Sharing information is a huge problem in healthcare. Providers need information about their patients’ medical history to provide the right treatment and avoid risks, but getting authorization is an outrageously complex process. HIPAA requirements are strict, and releasing information without the necessary permissions can result in heavy fines. Paperwork is a big part of a doctor’s working day.
Several startup companies are looking at blockchain technology to improve sharing of information while protecting it from unauthorized access. A blockchain is a “distributed ledger.” Copies of it are widely available, and entries in it are digitally signed. No single party owns it. Records can be added only according to its rules, and unauthorized changes to one copy won’t match the other copies, so they’ll be rejected.
The best known blockchain application is Bitcoin. Users can move the digital currency from their own “wallets” to other wallets. Once a transaction is made, it can’t be altered or revoked. People can safely accept payments from strangers without an intermediary.
Bringing patient data together
In healthcare, a blockchain can let participants make entries related to a patient, while anyone without authority can’t. Interest is serious; IBM Watson is working with the FDA on approaches to the issue. This approach promises to return control to the patient, who can authorize providers to add and access information.
The Bitcoin model isn’t suitable as it stands for healthcare. All transactions are public. Every payment is visible to all, even if the identity of the participants is unknown. A healthcare blockchain has to restrict information to authorized parties. Unlike Bitcoin, it will have to be a “permissioned” blockchain, where users have to gain authorization before they can make any changes.
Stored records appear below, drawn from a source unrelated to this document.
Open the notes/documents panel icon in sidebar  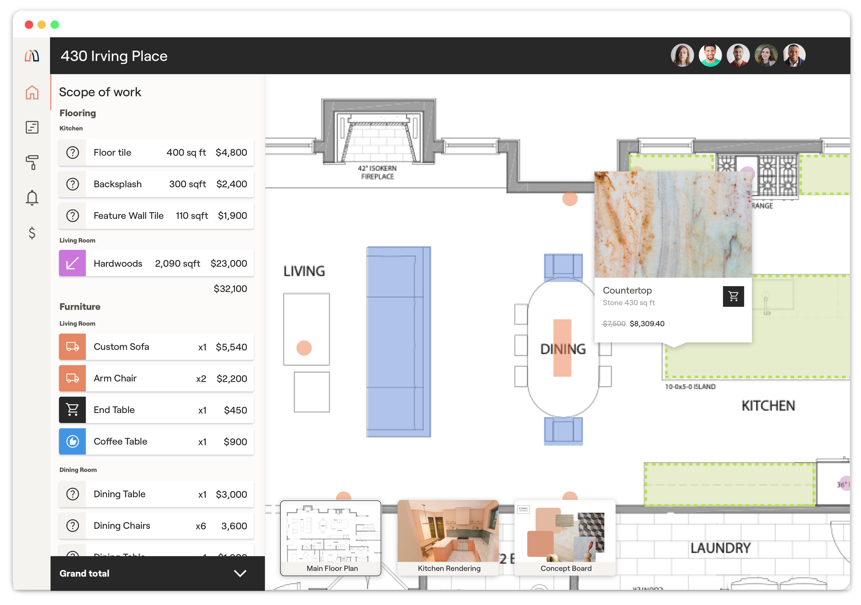point(32,127)
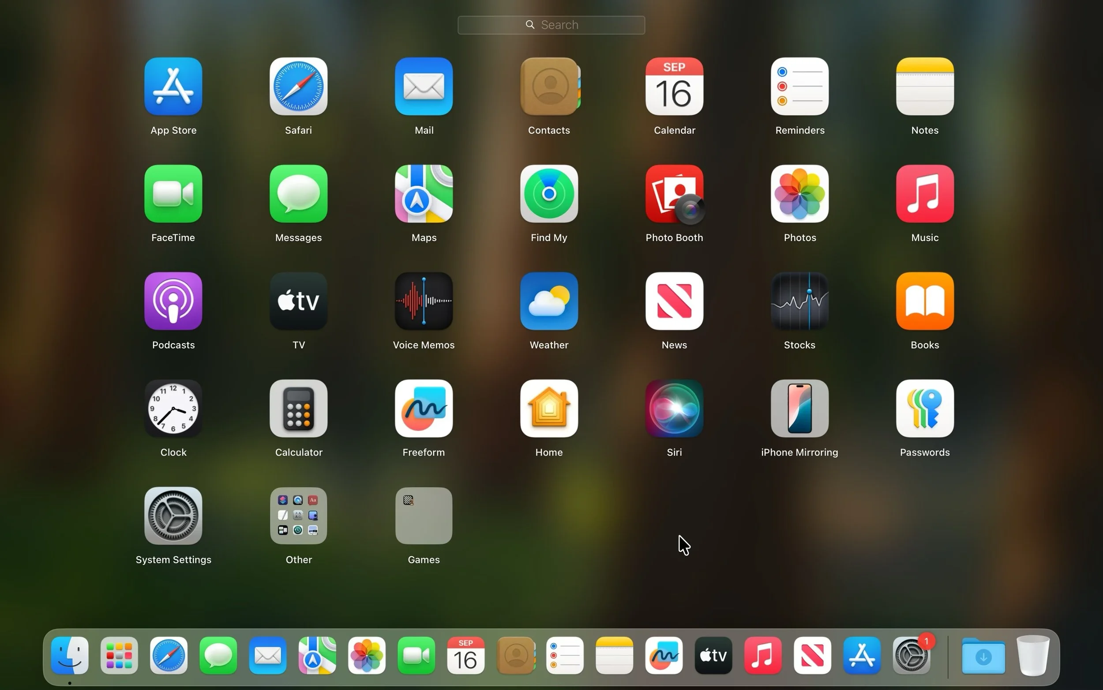This screenshot has width=1103, height=690.
Task: Launch iPhone Mirroring
Action: (x=799, y=408)
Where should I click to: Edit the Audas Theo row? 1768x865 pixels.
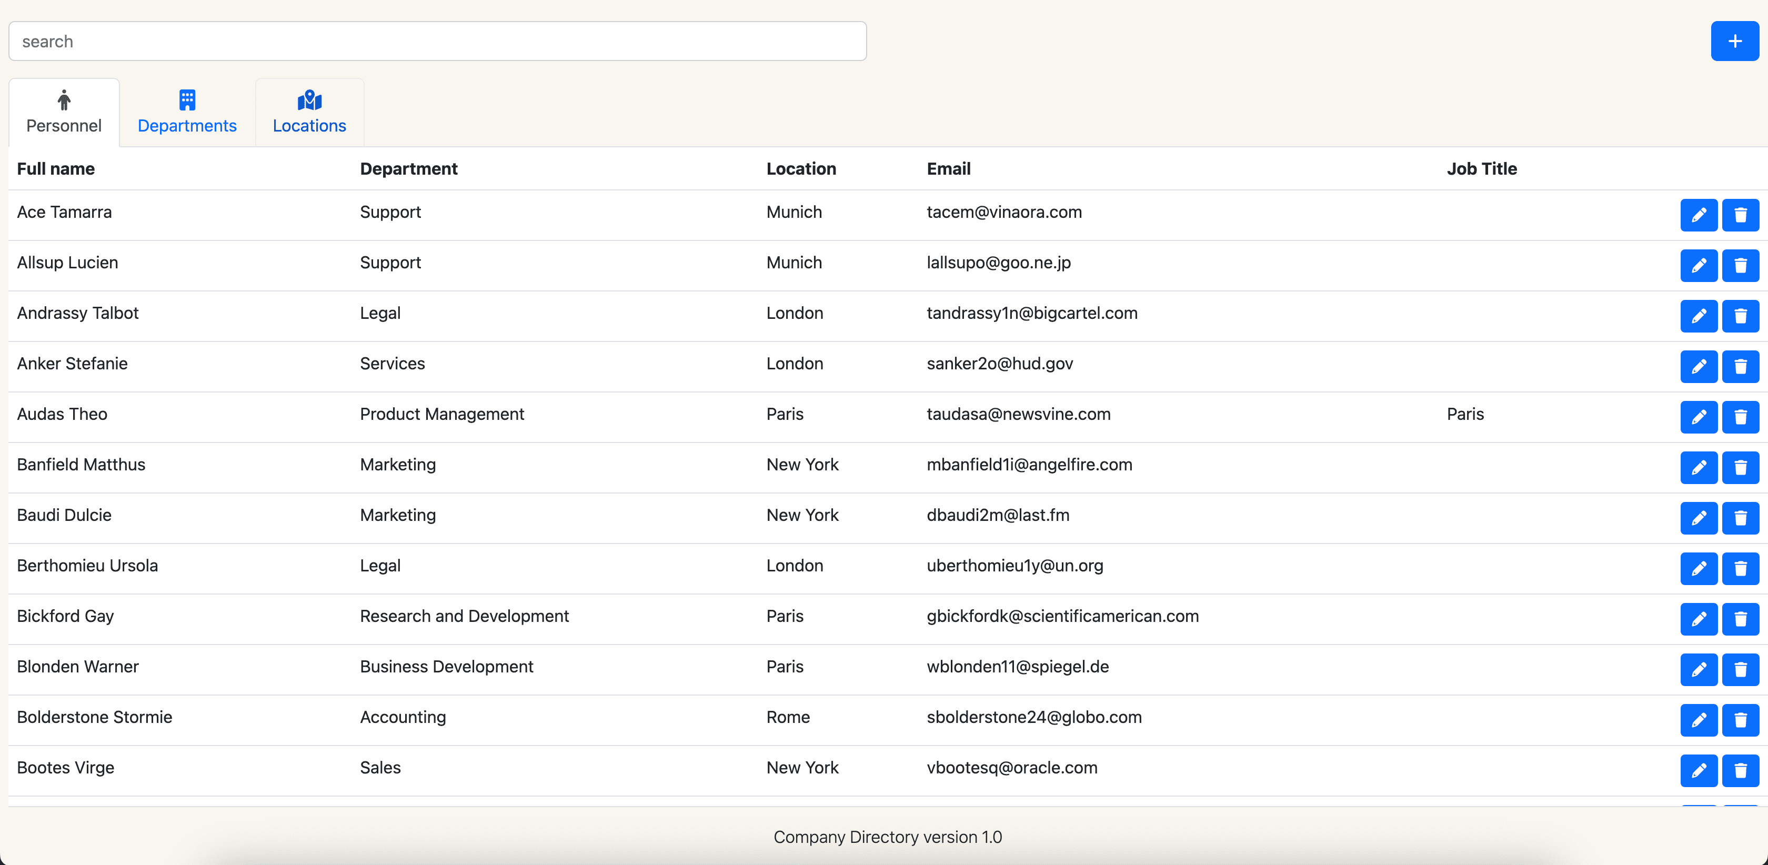1698,417
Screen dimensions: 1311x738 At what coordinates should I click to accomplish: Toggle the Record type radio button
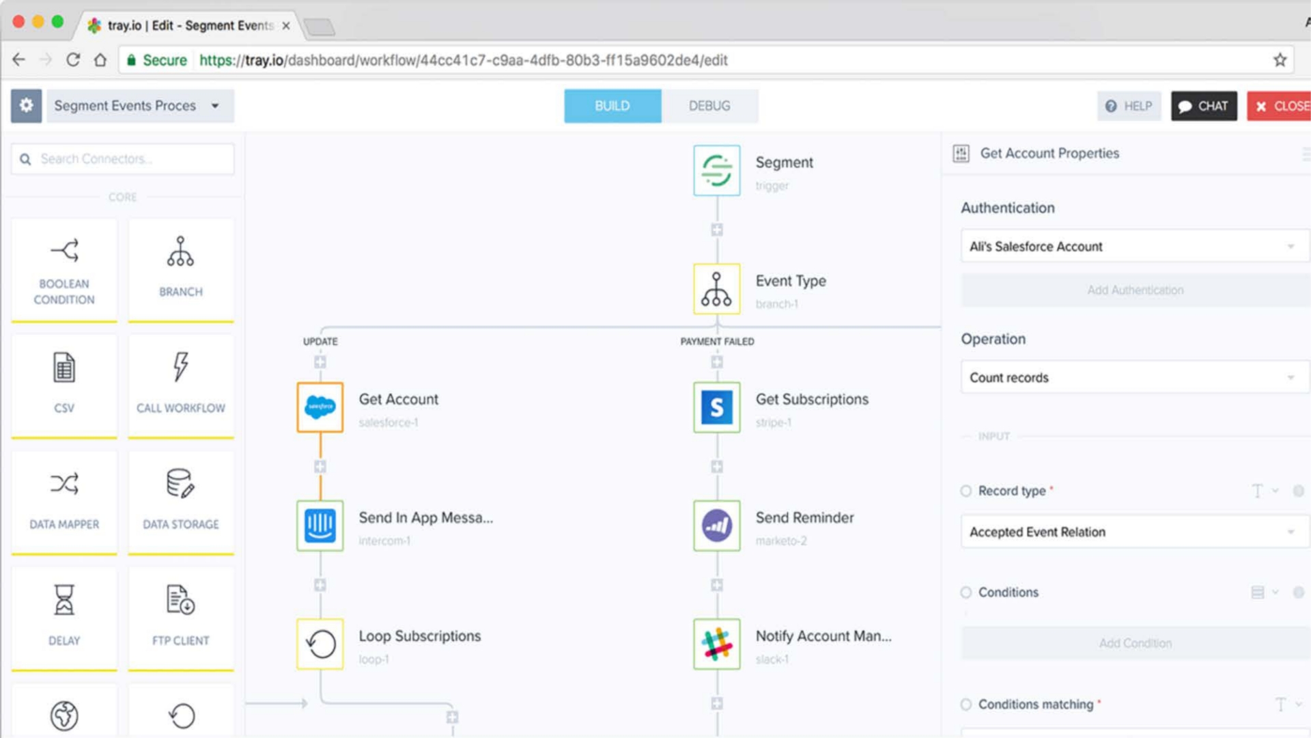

One approach under consideration is to make the blockchain an index. The actual information would be held in a secure “data lake.” Blockchain entries would specify who has access, what kind of data can be accessed, and over what time period, but would not hold any personally identifying information.
Data on a patient could include not only information submitted manually by providers, but ongoing information gathered by equipment. A wearable device could periodically submit a patient’s vital signs to the blockchain.
Issues to overcome
Many startups have their own ideas, and they may all be good, but a single standard will have to emerge for the system to work. Patients won’t want to restrict their visits to providers who use compatible technology. It’s too soon to say what that standard should be; different prototypes and proofs of concept will compete, until major providers and government agencies settle on an approach everyone can use.
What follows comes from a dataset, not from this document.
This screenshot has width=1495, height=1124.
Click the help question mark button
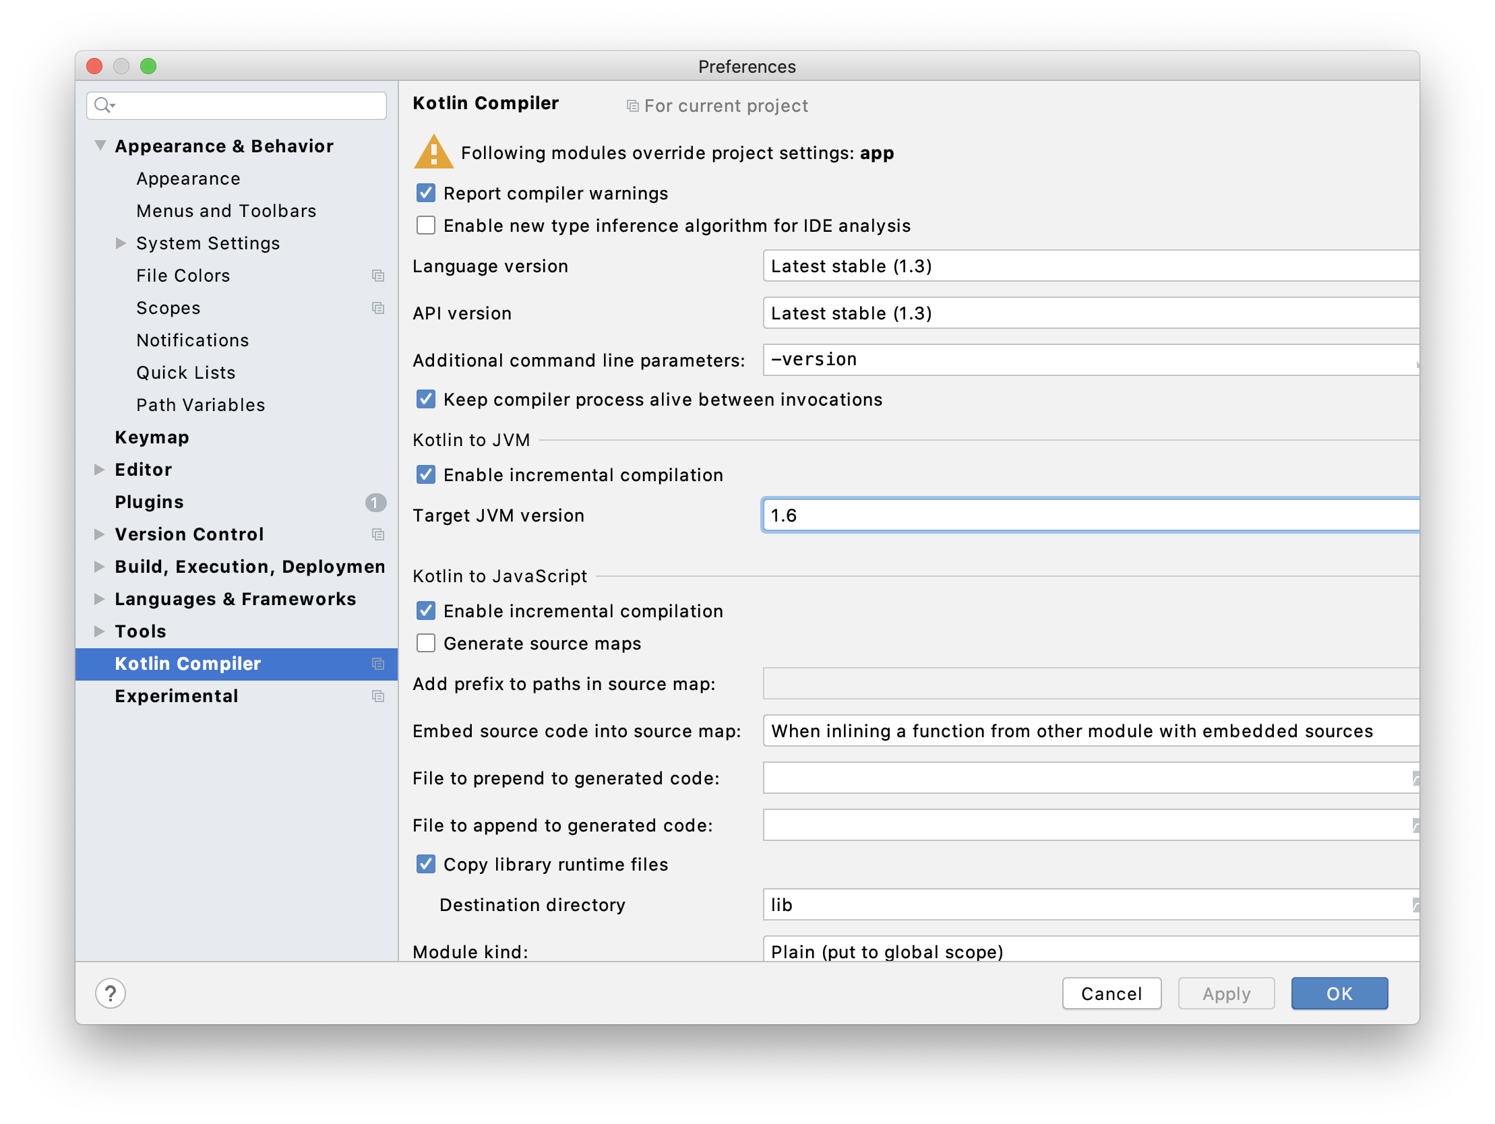point(110,993)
The regulatory environment will have to change, so that entering information in the blockchain won’t run afoul of legal restrictions. Exactly what the changes should be won’t be clear till there is more progress.
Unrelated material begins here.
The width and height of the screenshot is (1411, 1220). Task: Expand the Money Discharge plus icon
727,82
Safely de-identifying data is a difficult matter. When large amounts of information are available in one place, there are often ways to detect patterns and identify supposedly anonymous parties. Even timestamps can provide clues. Any blockchain approach will need to guard against subtle methods of identification. Once the information is out there, there’s no taking it back.
It would be disastrous if everyone adopted a blockchain, and then it proved to have a critical weakness. Businesses and regulators know how costly a mistake could be, and they’re going to proceed with caution. Management of the “data lake,” or however the actual information is stored, will be a big issue, and one that’s been discussed less than the blockchain proper.
If the software is going to give control back to patients, client applications will need to be easy to use yet secure. They’ll have to present complicated choices in an understandable way.
Inevitably, there is a lot of hype in blockchain healthcare development, and not everyone using “blockchain” as a buzzword even meets its basic requirements. Hopes are high, but results that patients and providers can use in regular practice will take years. Developers who find the key solutions will have huge opportunities.